Brighton Year-Round 2024
St Nicholas Sylvia Akagi and Peter Golden Recital
Sylvia Akagi and Peter Golden
Genre: Live Music
Venue: St Nicholas Church, Dyke Road, Brighton
Festival: Brighton Year-Round
Low Down
Sylvia Akagi and Peter Golden gave a vocal flute and guitar recital at St Nicholas on August 7th 2024
A wonderful afternoon, and in its way fortuitous, necessary, and healing.
Review
A rapt afternoon in shimmering heat and the chance for both heartfelt singing and cool elegance. And in times of turbulence.
It’s certainly something Sylvia Akagi and Peter Golden invoke, as they gave a vocal flute and guitar recital at St Nicholas on August 7th. It comes at a time where the reach of folksong and its boundary-skimming ease brings us together. The origins of some songs here gave witness to that.
Golden has arranged the traditional Dark Eyes, a Russian song (and Russian is where we closed too, though we mightn’t know it). This is beautifully sung by Akagi, who with a mezzo range reaching through soprano also gives unaccompanied vocal works as in ‘Low down in the broom’ a gentle but passionately erotic piece, here as exposed solo.
The full panoply of the duo was given in Brahms’ Lullaby, written for the second child of a woman he was once in love with, but habitually held back. What Akagi who signs and Golden who accompanies on guitar manage though is a miracle of compression. Akagi also plays sections on th flute and sings some verses in English, so the full range of meaning comes through. It’s quite haunting.
Although Padraig Colum might have written the lyrics in 1909, ‘She moved through the fair’ is a traditional song that might have it roots in a Gypsy elopement. The multiple meanings of this haunting and haunted classic are as ambivalent as its origins. Sung by Golden it’s still utterly bewitching and will never yield its mystery entirely.
Back with Aakgi, Don McLean’s equally beautiful ‘Vincent’ sounds like a love lyric infinitely tender and sad, but it’s a paean to Van Gogh whose fight for sanity drove him mad, as the song says and “there’s no-one in the world as beautiful as you”.
‘Diamonds Bright’ is a song Golden has written for Akagi and again we’re here confronted with lyric regret and innocence, as again children are invoked, a contemporary lullaby probing Golden a gifted composer.

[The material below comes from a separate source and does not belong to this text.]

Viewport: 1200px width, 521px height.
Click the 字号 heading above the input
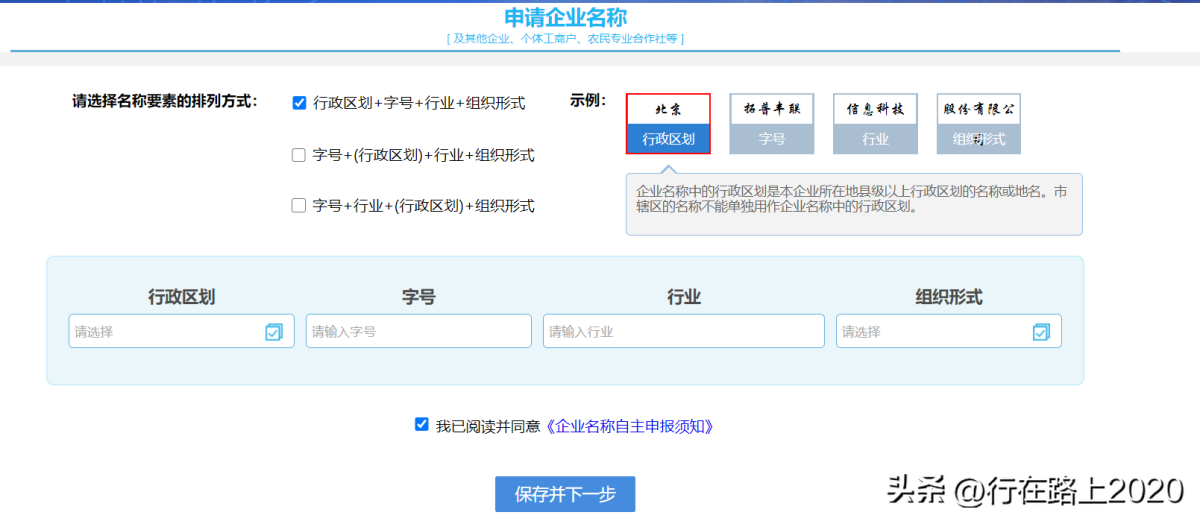(418, 297)
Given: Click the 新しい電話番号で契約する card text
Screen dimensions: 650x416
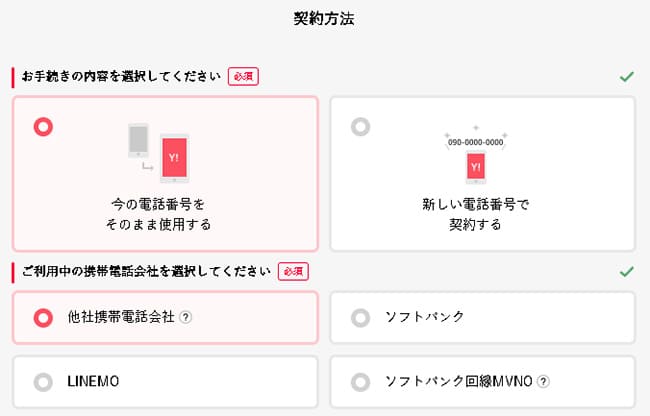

Saint-Saens’ the Swan needs no introduction, but it works in pristine miniature on Flute and Guitar. Euan McColl’s ‘The First time’ from 1957 might have been written for a bet that this most political songwriter couldn’t write a love song. But it was certainly inspired by his then lover, alter wife, Peggy Seeger. It still ranks as one of his finest and prefigures the folk revivals of the 1960s with its rise and fall tonally inflected with the folk modes of distance and enchantment faint but unmistakable.
Dusty Springfield’s brother Tom Springfield (both changed their name from O’Brien) was a songwriter. He later became a recluse and only died, aged 88, in 2022. His most famous song with Jim Dale writing the lyrics was ‘Georgie Girl’ but he wrote a string of hits, some lie this for the Seekers, with Diane Lamper. His ‘Olive tree’ is a song of endurance and Akagi gives it a timeless lift and sense of endurance, the myth too that is survived the Flood. It also brings in its memorable imagery and quit memorable song the next, written by Golden ‘Refugee’.
We never need such songs as now, as riots predicted yards away (mentioned at the end by the church). This song written to recall te lives of Syrian bookkeepers university professors librarians ad others who arrive here with nothing is heart-rending: since the Syrian refugees, we’ve had Afghans, Iraqis and Ukrainians: only the last for obvious reasons have been officially welcomed. Yet all these people need our support: and this week racism has latched on to a tragedy that has nothing to do with immigrants.
It wasn’t the song to end on though. Boris Fomin (1900-48) was the original composer pof ‘Those were the days’ which Gene Raskin Anglicised and which in 1968 was made famous by Mark Hopkin. Haunting and peculiarly Russian it’s not in fact tragic. After all the two people meet again at the end “older but no wiser”, but being mournful and Russian the song refuses the wisdom of serenity: all the better for it of course. It’s a great song to end on.
Yet the duo were dragged back. Bob Dylan’s 1997 song ‘If it could make you feel my love’ was a fine encore and a tribute to the writer who more than anyone has established folk as classic. That’s unfair on McColl, the Seegers and many others, but Dylan deserves to stand with these composers today.
Some of the church acoustics meant that Golden’s voice wasn’t given the absolute clarity it deserves, but it came out as strong as Akagi’s still crystalline delivery. A wonderful afternoon, and in its way fortuitous, necessary, and healing.